-- Opening Marker --

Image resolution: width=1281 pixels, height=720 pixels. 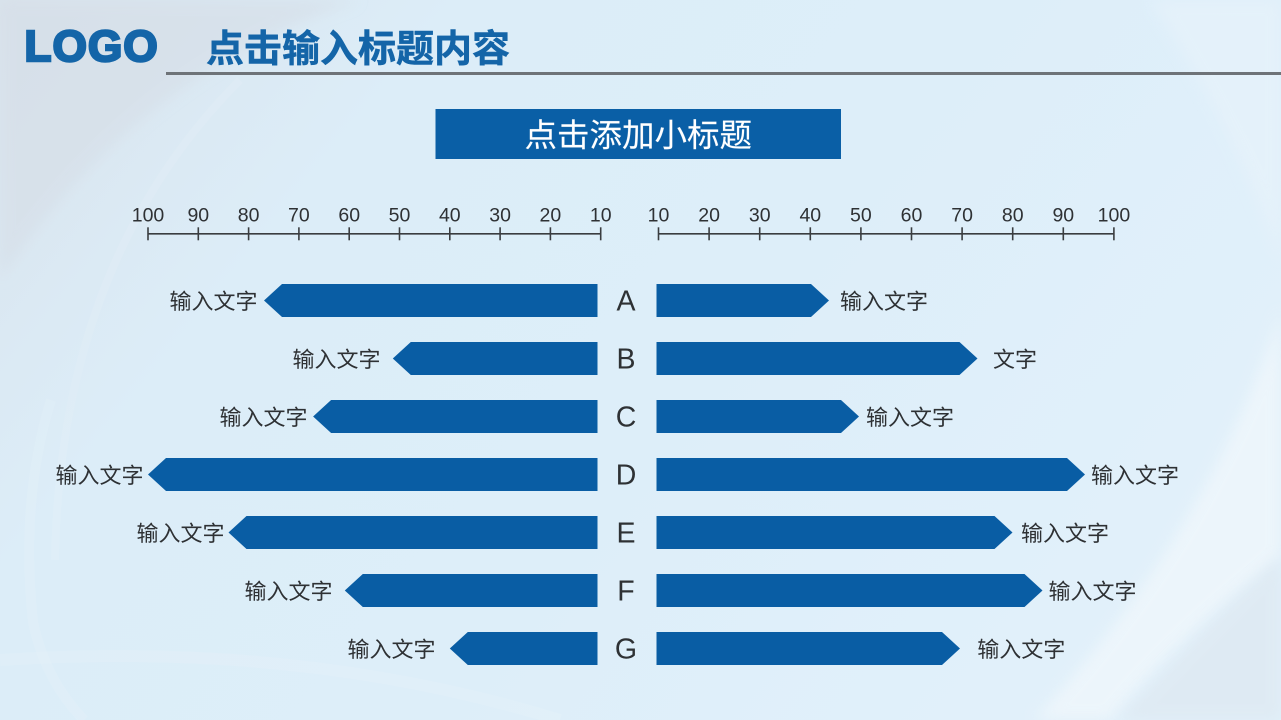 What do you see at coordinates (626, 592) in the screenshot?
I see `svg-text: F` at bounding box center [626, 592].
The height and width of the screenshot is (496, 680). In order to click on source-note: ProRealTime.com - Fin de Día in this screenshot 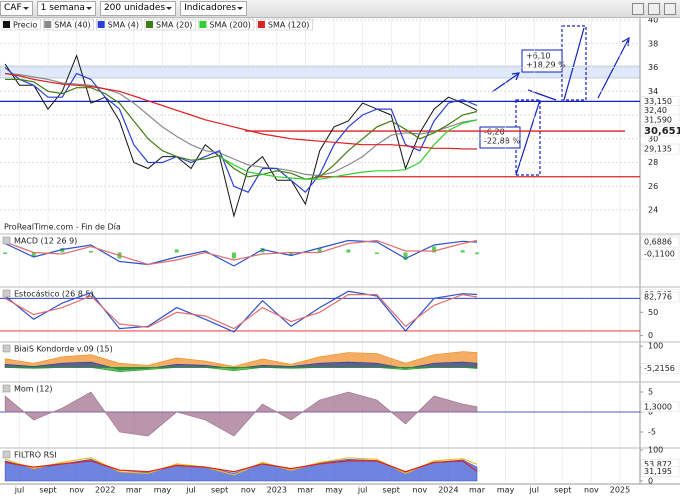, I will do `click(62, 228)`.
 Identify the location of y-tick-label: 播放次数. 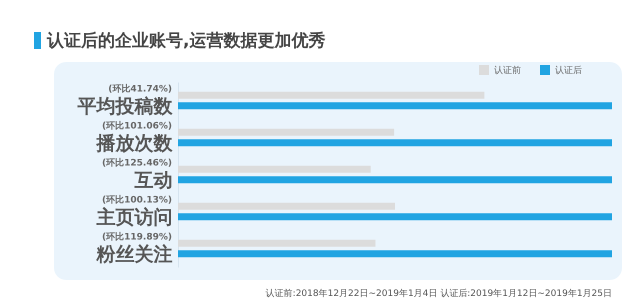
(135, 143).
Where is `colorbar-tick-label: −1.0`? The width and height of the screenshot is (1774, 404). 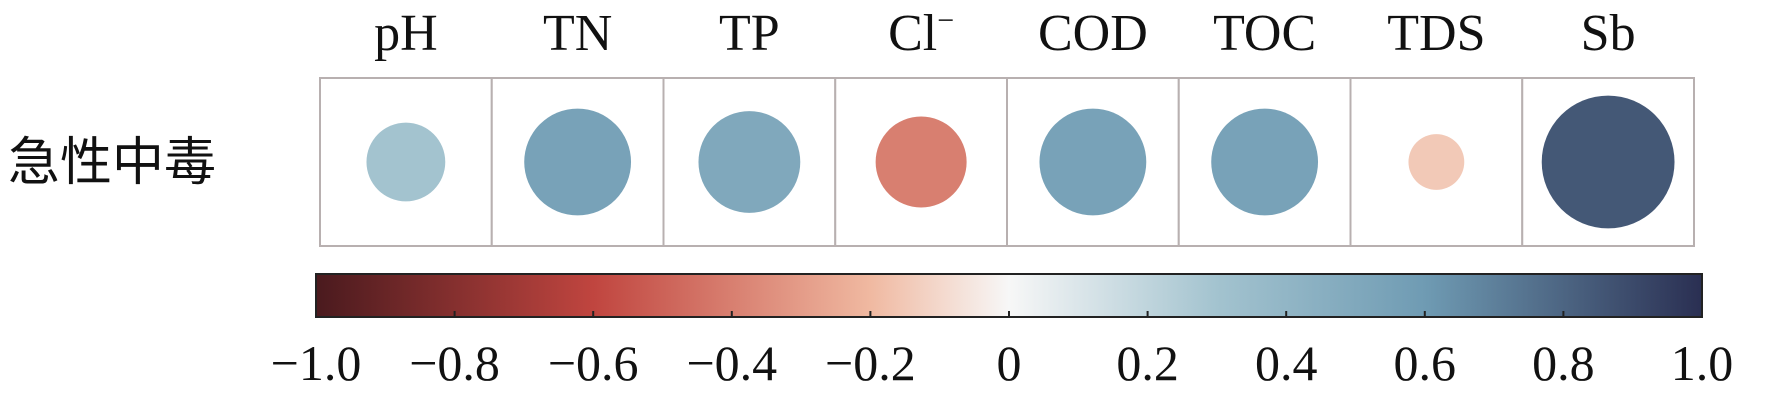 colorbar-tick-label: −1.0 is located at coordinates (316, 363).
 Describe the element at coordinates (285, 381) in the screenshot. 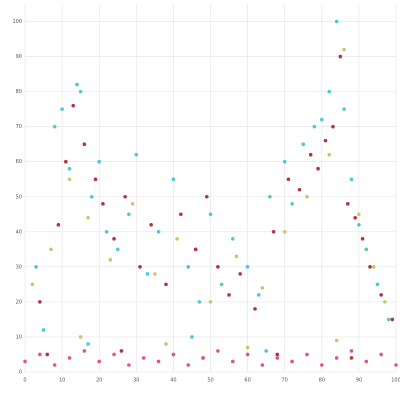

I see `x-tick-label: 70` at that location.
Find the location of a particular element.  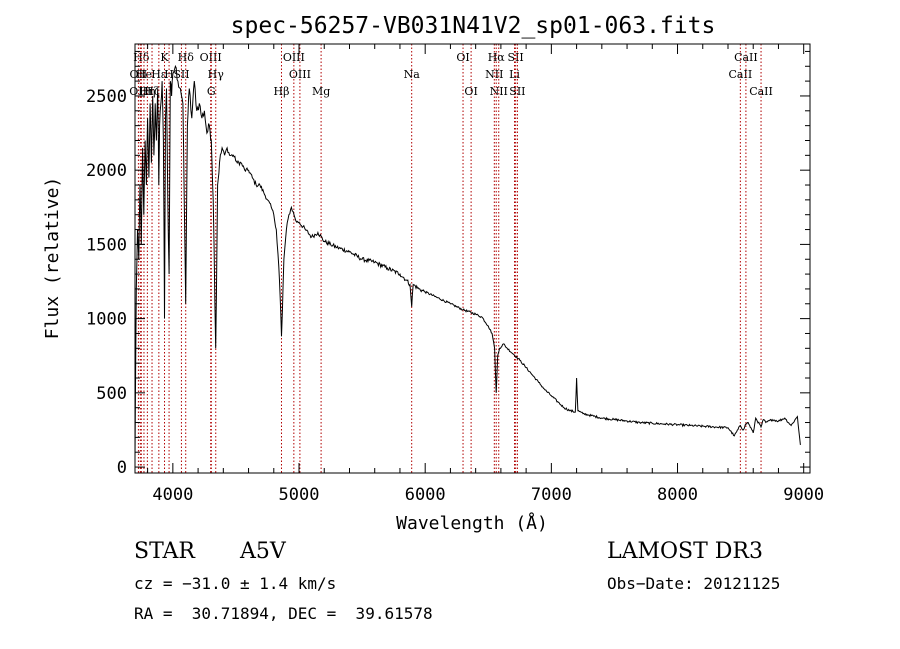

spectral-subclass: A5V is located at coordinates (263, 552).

-- Closing Marker --
-- Opening Marker --

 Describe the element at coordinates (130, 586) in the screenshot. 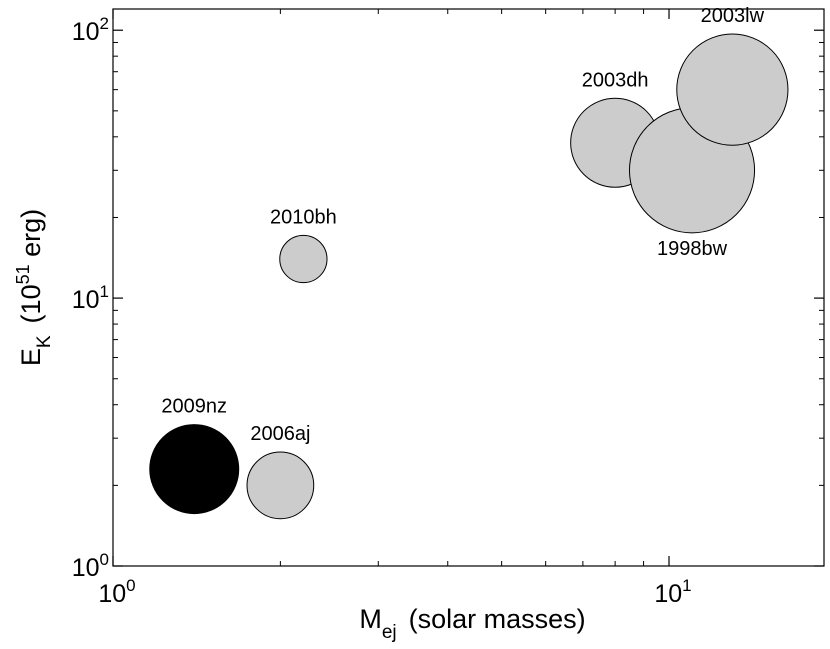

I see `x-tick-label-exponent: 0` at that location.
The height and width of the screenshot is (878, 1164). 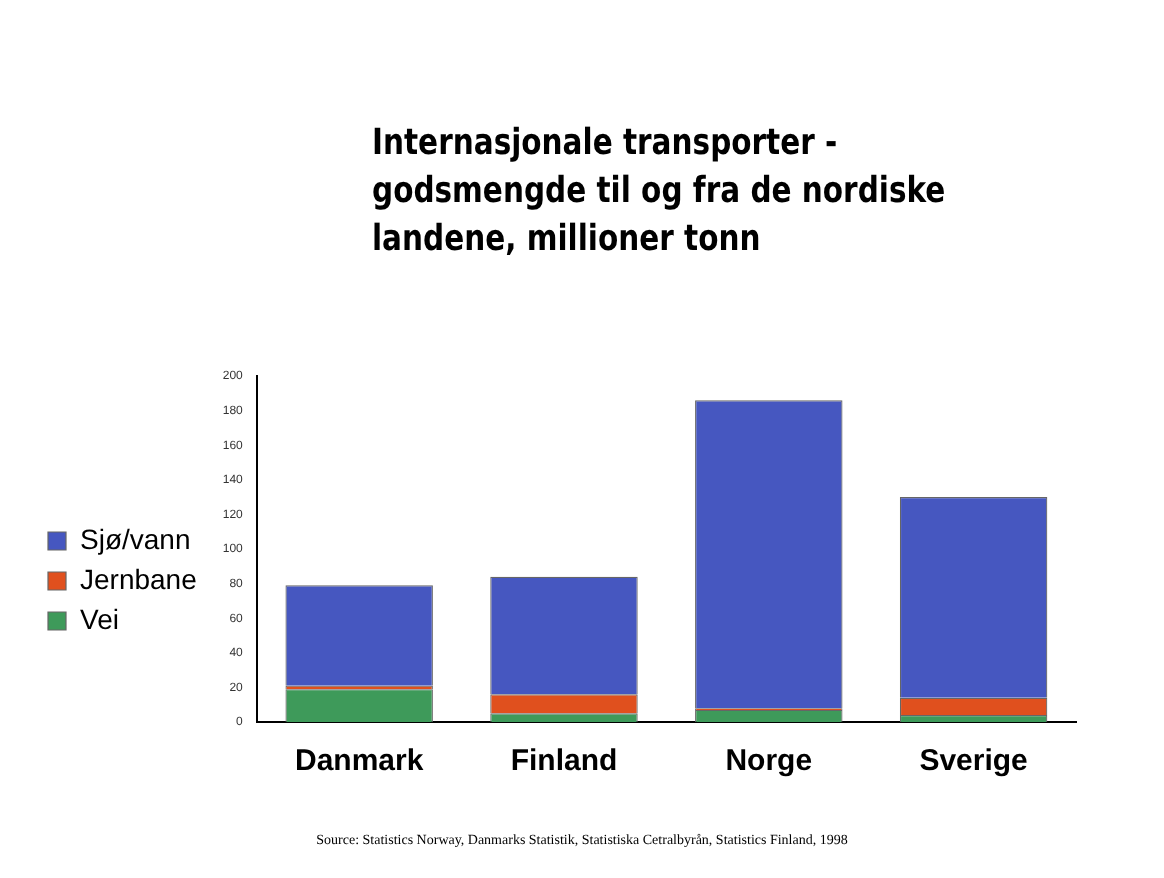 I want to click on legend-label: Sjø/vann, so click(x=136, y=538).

-- Closing Marker --

== WORK TO BE COMPLETED ==
Reproduce the items verbatim, beginning at the line that contains "Describe the element at coordinates (285, 381)" and stopping after the line that contains "spectral-subclass: A5V is". Omit the pictures.

== SOLUTION TO THIS TASK ==
 Describe the element at coordinates (285, 381) in the screenshot. 

I see `x-tick-label: 70` at that location.
Find the location of a particular element.  

spectral-subclass: A5V is located at coordinates (263, 552).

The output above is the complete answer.